## WHAT THIS TASK INVOLVES
Pull out each line of the data that includes the word "avatar".

[Saved entries]
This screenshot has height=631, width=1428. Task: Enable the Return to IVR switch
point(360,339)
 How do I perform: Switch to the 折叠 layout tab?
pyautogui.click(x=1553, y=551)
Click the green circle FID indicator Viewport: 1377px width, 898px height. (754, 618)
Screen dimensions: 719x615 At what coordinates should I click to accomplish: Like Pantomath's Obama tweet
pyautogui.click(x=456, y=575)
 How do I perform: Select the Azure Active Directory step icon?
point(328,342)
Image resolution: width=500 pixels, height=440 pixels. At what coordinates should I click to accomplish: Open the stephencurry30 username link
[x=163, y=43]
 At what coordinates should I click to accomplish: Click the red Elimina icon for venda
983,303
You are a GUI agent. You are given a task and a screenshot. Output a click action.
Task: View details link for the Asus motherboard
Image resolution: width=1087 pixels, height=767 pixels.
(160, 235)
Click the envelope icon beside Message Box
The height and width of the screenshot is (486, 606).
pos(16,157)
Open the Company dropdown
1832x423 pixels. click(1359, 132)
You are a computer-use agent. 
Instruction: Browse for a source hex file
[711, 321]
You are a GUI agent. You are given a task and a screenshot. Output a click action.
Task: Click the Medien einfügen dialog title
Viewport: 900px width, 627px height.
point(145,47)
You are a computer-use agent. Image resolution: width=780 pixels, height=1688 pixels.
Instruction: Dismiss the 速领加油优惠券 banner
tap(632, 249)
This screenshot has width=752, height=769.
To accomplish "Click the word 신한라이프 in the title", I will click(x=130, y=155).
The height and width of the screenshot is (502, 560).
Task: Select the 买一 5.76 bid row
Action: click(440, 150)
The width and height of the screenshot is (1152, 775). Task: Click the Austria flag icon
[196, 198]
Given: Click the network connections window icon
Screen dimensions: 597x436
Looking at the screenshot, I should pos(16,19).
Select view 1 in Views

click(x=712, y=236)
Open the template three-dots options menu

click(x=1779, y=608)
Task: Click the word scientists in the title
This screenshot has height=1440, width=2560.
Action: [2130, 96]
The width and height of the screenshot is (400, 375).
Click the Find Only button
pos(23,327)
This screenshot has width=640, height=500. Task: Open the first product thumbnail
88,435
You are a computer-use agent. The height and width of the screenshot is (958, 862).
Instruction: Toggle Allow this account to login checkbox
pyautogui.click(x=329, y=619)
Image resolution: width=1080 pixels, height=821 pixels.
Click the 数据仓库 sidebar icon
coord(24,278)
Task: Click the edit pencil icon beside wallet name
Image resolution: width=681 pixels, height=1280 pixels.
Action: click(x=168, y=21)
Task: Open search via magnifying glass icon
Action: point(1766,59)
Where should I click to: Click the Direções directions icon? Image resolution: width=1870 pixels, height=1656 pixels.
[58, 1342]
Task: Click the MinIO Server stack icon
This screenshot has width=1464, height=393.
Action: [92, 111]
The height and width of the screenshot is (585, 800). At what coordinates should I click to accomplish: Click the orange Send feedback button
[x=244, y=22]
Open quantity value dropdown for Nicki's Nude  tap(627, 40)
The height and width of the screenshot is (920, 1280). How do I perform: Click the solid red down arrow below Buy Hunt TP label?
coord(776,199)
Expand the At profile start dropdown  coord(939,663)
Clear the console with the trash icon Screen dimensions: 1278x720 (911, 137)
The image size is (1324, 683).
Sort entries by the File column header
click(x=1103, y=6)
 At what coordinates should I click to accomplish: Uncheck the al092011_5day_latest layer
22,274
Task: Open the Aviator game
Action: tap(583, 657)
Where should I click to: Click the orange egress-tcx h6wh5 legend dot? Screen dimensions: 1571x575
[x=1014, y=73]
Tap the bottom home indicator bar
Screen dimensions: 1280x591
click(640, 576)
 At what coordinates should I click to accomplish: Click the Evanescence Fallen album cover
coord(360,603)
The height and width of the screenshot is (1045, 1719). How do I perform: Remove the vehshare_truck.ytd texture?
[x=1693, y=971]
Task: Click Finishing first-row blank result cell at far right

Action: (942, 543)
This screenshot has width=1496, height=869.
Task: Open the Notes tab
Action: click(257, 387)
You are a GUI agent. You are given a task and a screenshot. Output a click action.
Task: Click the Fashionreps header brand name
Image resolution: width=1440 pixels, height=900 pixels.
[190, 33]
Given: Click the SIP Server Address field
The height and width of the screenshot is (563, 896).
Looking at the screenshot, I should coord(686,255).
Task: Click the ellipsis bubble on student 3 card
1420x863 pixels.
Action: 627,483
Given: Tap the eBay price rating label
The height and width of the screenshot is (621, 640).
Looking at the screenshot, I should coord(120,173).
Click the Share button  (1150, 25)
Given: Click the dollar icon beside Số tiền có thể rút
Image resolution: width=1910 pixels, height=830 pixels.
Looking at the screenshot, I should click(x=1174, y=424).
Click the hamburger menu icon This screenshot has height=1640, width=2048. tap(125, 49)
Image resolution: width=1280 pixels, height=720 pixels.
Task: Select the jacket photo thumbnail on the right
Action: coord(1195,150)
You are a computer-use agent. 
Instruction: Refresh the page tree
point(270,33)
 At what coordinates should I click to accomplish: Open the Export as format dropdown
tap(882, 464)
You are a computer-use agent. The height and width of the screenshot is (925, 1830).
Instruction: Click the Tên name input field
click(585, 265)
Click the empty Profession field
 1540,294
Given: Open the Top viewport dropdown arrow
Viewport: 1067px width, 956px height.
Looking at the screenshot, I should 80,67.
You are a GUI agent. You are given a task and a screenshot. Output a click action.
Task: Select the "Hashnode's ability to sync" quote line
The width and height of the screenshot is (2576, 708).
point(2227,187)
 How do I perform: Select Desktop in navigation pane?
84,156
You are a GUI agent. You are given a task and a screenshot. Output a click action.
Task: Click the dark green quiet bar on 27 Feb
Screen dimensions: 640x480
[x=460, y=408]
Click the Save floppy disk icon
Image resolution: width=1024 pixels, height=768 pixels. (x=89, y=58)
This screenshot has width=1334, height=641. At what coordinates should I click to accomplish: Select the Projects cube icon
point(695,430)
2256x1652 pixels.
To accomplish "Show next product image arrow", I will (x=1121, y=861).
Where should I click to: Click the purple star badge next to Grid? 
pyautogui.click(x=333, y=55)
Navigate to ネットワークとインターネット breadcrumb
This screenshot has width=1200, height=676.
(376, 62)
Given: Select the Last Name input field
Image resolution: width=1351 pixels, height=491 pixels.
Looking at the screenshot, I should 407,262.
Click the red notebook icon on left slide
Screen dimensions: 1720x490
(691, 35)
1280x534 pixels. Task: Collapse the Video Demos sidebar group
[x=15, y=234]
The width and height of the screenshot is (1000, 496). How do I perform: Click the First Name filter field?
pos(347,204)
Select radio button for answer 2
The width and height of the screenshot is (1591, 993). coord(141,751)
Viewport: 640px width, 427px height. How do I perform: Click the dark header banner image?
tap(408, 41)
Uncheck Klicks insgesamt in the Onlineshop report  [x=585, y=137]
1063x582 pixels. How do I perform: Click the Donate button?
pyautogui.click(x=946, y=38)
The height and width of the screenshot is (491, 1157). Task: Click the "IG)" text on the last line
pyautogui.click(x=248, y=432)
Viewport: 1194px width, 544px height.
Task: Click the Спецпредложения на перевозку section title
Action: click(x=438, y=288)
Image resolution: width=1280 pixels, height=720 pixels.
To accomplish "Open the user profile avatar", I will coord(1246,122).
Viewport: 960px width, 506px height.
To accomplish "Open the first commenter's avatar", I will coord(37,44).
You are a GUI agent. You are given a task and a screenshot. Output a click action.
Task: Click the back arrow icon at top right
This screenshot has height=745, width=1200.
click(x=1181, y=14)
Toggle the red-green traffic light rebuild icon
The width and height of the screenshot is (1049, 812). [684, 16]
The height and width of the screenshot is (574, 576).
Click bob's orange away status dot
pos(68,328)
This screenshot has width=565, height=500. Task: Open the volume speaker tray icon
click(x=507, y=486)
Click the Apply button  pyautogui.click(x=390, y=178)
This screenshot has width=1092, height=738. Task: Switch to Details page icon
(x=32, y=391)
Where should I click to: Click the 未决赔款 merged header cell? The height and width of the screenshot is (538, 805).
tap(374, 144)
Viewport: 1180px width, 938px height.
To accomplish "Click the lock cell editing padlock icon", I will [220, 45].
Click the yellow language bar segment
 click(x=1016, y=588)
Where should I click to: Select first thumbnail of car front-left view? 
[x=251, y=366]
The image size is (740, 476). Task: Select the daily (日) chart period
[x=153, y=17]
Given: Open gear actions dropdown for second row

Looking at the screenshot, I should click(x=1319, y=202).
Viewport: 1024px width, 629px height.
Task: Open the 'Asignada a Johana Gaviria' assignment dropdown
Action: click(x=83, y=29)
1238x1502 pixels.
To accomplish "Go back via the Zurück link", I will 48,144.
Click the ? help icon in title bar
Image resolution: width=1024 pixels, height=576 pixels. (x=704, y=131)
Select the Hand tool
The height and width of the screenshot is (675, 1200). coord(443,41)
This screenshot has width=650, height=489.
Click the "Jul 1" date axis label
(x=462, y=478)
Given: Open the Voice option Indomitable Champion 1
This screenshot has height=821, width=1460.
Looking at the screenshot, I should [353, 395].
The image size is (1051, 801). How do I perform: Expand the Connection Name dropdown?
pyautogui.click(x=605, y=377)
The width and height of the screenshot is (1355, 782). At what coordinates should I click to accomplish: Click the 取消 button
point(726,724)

## OUTPUT OF THE EXERCISE
To accomplish "Open the user profile avatar", I will coord(1246,122).
To accomplish "Open the first commenter's avatar", I will coord(37,44).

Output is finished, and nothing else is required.